The House of Representatives passed a bill Thursday that would eliminate the Freedom of Information Act exemption for the Securities and Exchange Commission included in this year’s financial services reform regulation.
The exemption was cited this summer by the SEC in denying a records request by Fox Business Network. Since then, business journalism groups such as the Society of American Business Editors and Writers and Bloomberg News editor in chief Matthew Winkler have spoken out against it.

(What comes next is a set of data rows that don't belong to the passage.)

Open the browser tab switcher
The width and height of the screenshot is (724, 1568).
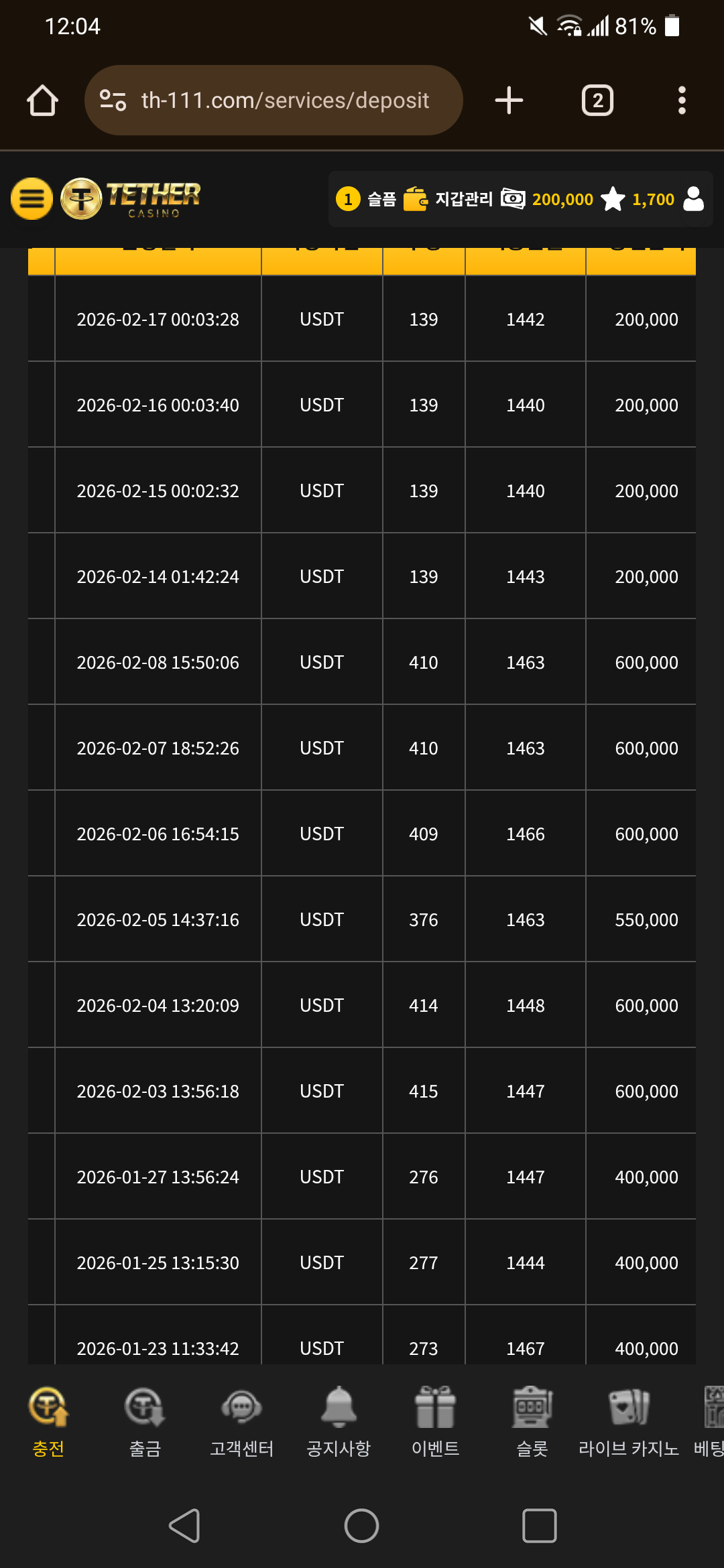[597, 101]
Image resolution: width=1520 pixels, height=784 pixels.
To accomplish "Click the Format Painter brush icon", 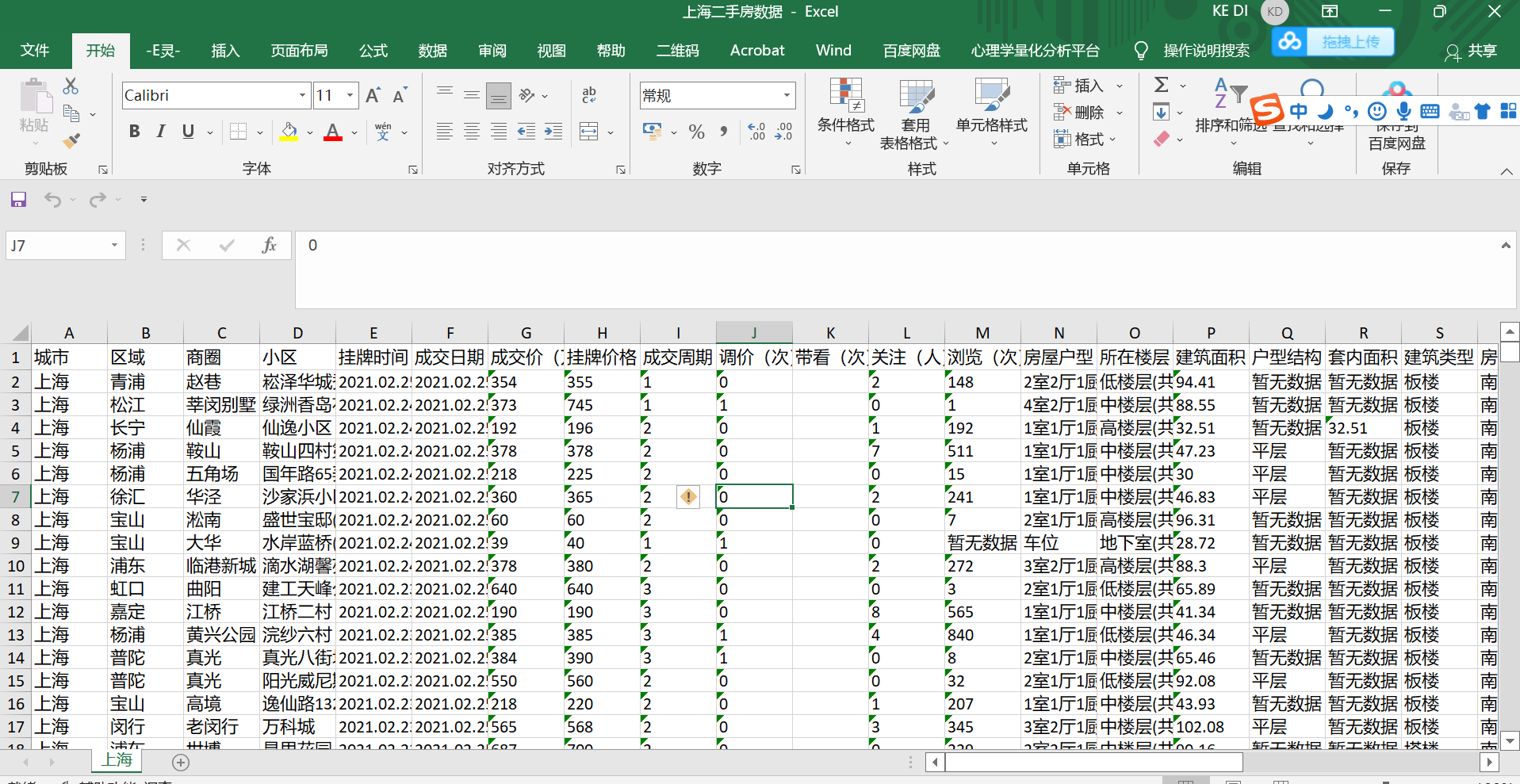I will click(x=71, y=141).
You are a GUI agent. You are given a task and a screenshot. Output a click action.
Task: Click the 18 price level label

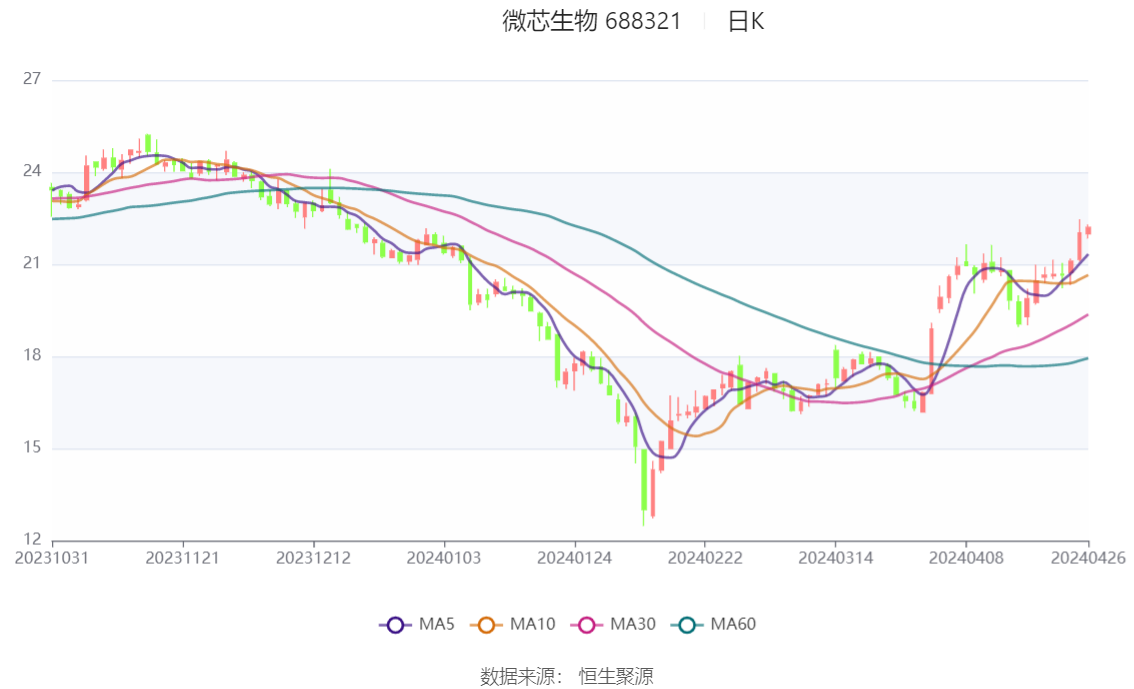point(31,356)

“We cannot allow the SEC, a regulatory body that failed to catch Allen Stanford’s fraud and Bernie Madoff’s ponzi scheme, to operate in secrecy,” said Rep. Darrell Issa (R-Calif.) in a statement. “The SEC exists in no small way in order to create transparency and honesty of information from public companies so that we can have public confidence and trust in them. By repealing this section, we have reaffirmed our commitment to ensure that the SEC will be held to the highest possible standard of accountability and transparency.”
A similar bill has already passed the Senate.
“Only after Fox Business News brought its lawsuit did people become aware of the provision’s negative implications,” said House financial services committee Chairman Barney Frank (D-Mass.) in a statement. “We immediately scheduled a hearing and got bipartisan agreement that a legislative remedy was necessary. Our Senate colleagues acted first with legislation to solve the immediate problem, and we decided that the best way to proceed was to concur with the Senate so that the President could sign legislation that solves the immediate problem.”